→ **WHAT TO WORK ON**
Only one range belongs in the answer: the line holding "[Follow us on Youtube] (1919, 68)" through the last line of the records, reproduced as is.

=== TASK MATERIAL ===

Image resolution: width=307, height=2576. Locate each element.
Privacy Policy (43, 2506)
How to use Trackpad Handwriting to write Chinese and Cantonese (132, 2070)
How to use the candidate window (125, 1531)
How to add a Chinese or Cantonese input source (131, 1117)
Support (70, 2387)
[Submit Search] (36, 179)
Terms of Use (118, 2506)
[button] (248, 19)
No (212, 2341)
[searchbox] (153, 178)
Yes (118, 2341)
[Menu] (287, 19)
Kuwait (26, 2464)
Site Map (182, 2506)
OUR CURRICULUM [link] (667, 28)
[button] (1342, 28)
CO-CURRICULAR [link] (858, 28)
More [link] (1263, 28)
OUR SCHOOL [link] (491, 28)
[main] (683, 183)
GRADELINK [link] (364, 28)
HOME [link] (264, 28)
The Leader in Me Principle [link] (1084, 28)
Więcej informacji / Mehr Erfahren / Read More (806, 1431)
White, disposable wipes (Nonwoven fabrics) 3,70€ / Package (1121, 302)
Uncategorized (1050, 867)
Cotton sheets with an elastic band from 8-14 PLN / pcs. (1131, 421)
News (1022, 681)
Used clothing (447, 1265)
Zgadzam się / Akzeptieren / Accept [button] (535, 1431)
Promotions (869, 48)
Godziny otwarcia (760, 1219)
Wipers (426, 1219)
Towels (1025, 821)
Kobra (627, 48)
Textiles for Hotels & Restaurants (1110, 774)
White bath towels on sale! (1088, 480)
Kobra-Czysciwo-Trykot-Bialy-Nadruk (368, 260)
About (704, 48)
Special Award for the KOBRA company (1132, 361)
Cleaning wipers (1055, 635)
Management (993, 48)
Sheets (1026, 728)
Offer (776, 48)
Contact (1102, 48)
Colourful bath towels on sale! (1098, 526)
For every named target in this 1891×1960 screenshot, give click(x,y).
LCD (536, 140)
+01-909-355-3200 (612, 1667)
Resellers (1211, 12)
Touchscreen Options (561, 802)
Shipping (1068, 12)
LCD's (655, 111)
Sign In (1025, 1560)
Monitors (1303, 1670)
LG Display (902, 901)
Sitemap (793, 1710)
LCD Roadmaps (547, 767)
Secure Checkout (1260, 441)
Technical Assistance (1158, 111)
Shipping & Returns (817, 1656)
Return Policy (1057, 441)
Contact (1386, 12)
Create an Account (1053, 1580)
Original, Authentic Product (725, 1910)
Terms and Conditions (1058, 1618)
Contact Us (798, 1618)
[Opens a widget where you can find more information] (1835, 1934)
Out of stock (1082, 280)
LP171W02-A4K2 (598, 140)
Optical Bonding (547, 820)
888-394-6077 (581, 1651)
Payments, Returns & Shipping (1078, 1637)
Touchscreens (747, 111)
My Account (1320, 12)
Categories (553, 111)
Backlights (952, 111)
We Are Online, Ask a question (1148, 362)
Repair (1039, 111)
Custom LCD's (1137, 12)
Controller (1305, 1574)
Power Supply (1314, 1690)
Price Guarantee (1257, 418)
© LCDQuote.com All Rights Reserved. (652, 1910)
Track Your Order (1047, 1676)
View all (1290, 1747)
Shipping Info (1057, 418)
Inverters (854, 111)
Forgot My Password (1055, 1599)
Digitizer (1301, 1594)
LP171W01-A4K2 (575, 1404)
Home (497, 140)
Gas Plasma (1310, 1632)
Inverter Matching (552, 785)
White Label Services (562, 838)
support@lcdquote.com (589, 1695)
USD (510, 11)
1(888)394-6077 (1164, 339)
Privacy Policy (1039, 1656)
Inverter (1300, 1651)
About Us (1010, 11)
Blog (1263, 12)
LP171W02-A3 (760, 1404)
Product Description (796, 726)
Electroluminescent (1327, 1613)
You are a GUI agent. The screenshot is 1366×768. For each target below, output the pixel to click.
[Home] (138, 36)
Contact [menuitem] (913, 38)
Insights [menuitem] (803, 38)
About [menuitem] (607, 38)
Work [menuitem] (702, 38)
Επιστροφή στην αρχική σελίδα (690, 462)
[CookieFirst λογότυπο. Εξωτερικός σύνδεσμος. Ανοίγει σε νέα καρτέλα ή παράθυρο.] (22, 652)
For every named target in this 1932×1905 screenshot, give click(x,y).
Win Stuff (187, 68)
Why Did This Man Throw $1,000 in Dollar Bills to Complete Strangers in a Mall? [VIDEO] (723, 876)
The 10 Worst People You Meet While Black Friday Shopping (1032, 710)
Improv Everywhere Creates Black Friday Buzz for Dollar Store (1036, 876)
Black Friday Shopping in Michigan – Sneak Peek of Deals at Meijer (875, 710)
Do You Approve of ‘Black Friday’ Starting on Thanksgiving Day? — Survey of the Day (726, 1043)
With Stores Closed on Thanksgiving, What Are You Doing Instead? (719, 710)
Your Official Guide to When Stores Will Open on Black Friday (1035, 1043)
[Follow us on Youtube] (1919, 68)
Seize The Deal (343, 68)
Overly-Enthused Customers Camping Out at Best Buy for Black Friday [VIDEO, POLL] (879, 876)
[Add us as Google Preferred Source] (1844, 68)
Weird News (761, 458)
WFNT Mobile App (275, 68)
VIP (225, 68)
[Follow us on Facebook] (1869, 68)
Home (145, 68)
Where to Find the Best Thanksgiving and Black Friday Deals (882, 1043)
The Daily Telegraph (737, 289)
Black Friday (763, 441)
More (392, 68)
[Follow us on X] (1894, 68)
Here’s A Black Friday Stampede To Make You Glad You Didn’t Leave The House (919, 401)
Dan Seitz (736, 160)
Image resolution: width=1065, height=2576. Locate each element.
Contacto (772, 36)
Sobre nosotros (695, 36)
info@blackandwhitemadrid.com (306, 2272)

===

→ **RESPONSE**
[Follow us on Youtube] (1919, 68)
Seize The Deal (343, 68)
Overly-Enthused Customers Camping Out at Best Buy for Black Friday [VIDEO, POLL] (879, 876)
[Add us as Google Preferred Source] (1844, 68)
Weird News (761, 458)
WFNT Mobile App (275, 68)
VIP (225, 68)
[Follow us on Facebook] (1869, 68)
Home (145, 68)
Where to Find the Best Thanksgiving and Black Friday Deals (882, 1043)
The Daily Telegraph (737, 289)
Black Friday (763, 441)
More (392, 68)
[Follow us on X] (1894, 68)
Here’s A Black Friday Stampede To Make You Glad You Didn’t Leave The House (919, 401)
Dan Seitz (736, 160)
Image resolution: width=1065, height=2576. Locate each element.
Contacto (772, 36)
Sobre nosotros (695, 36)
info@blackandwhitemadrid.com (306, 2272)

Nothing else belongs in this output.